Security checks across malware telemetry and agentic risk

Overview

This appears to be a real evidence-management skill, but it needs review because some strong security and chain-of-custody guarantees are not fully enforced in the implementation.

Install only in a controlled evidence-handling environment. Configure a strict channel allowlist, require operator approval before ingestion/export, restrict OpenClaw's readable filesystem scope to a dedicated staging directory, and verify S3 Object Lock, cache behavior, and export integrity before relying on this for formal chain-of-custody work.

SkillSpector

By NVIDIA
Vulnerability Patterns
  • Data ExfiltrationExternal Transmission, Env Variable Harvesting, File System Enumeration
  • Excessive AgencyUnrestricted Tool Access, Autonomous Decision Making, Scope Creep
  • MCP Tool PoisoningHidden Instructions, Unicode Deception, Parameter Description Injection
  • Prompt InjectionInstruction Override, Hidden Instructions, Exfiltration Commands
  • Privilege EscalationExcessive Permissions, Sudo/Root Execution, Credential Access
Findings (6)

Description-Behavior Mismatch

Medium
Confidence
92% confidence
Finding
The S3 driver initializes and relies on a local FilesystemDriver cache, then uses that cache as a fallback store when S3 reads fail.

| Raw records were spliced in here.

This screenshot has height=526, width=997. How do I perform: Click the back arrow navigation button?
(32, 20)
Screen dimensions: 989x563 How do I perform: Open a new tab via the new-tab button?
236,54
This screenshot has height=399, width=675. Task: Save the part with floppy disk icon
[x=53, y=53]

In an evidence-handling context, silently degrading from object-locked remote storage to mutable local storage undermines integrity guarantees, chain-of-custody expectations, and can cause users to rely on evidence that no longer has the same tamper-resistance or central audit properties.

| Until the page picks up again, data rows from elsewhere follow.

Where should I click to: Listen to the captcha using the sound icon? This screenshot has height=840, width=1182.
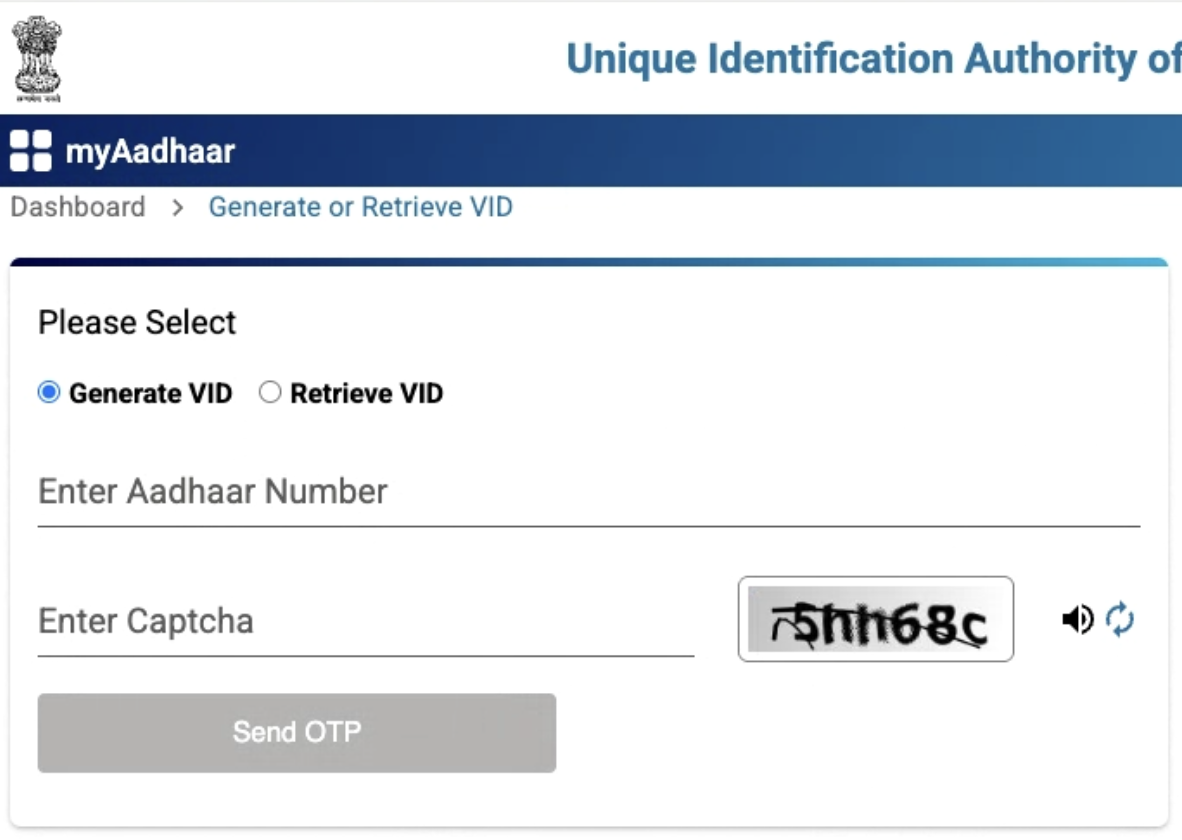pos(1077,619)
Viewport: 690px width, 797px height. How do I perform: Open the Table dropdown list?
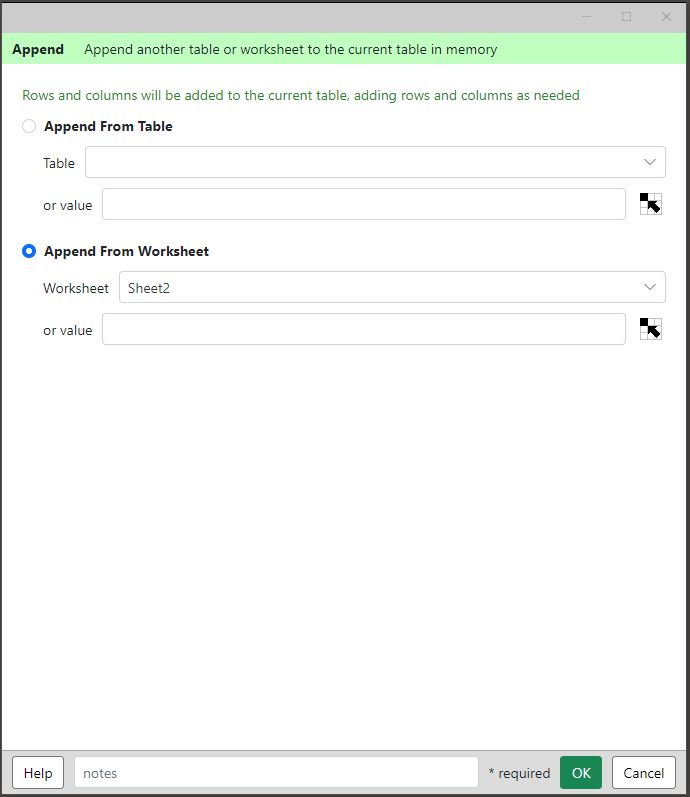point(375,162)
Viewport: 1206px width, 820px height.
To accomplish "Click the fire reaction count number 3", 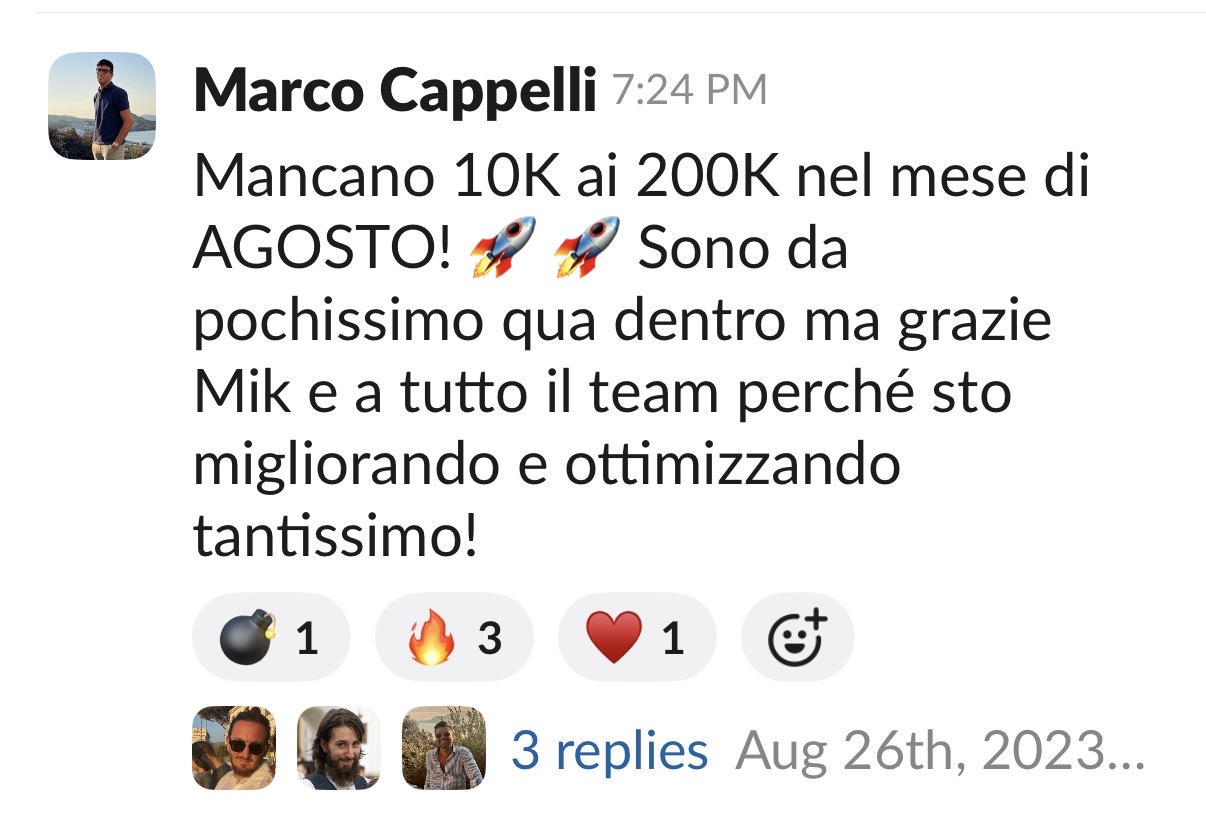I will [x=489, y=638].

Description-Behavior Mismatch

Medium
Confidence
95% confidence
Finding
Exporting entirely from the mutable local cache means exported evidence may differ from the authoritative S3 object, especially if the cache is stale, altered, or incomplete. For a forensic evidence vault, this directly weakens evidentiary reliability and can break chain-of-custody because the export path bypasses the supposed source of record.

Missing User Warnings

Medium
Confidence
93% confidence
Finding
The ingest tool accepts an arbitrary local file path and immediately performs fs.stat on it before passing that path to the storage driver. In an agent/tooling context, this creates a capability to access local filesystem content selected by tool callers without any built-in restriction, consent prompt, or path allowlist, which can expose sensitive host files if misused or prompt-injected.

Missing User Warnings

Medium
Confidence
90% confidence
Finding
The tool packages the file path, metadata, and source context and forwards them to the configured backend driver, which may be S3 or another external storage target. In a forensic-evidence context this transfer is expected, but without explicit disclosure, destination controls, or egress policy checks, sensitive evidence and associated metadata could be silently sent off-host or to an unintended backend.

Missing User Warnings

Medium
Confidence
88% confidence
Finding
The skill explicitly instructs collection of sender identifiers, source channel, and message IDs for evidence intake, but it does not clearly warn operators that this metadata may constitute personal data and will be retained in the vault and manifest. In a forensic workflow this creates privacy and compliance risk because users may ingest regulated personal data without informed handling, minimization, or redaction expectations.

Missing User Warnings

Medium
Confidence
91% confidence
Finding
The derivative-generation section allows creation of thumbnails, transcripts, previews, and OCR outputs from sensitive evidence, but does not clearly warn that these derived artifacts are additional stored copies that may expand exposure of confidential or personal content. In an evidence-handling context, derivatives can materially increase disclosure risk because extracted text and previews are easier to search, copy, and exfiltrate than the original binary media.

VirusTotal

66/66 vendors flagged this skill as clean.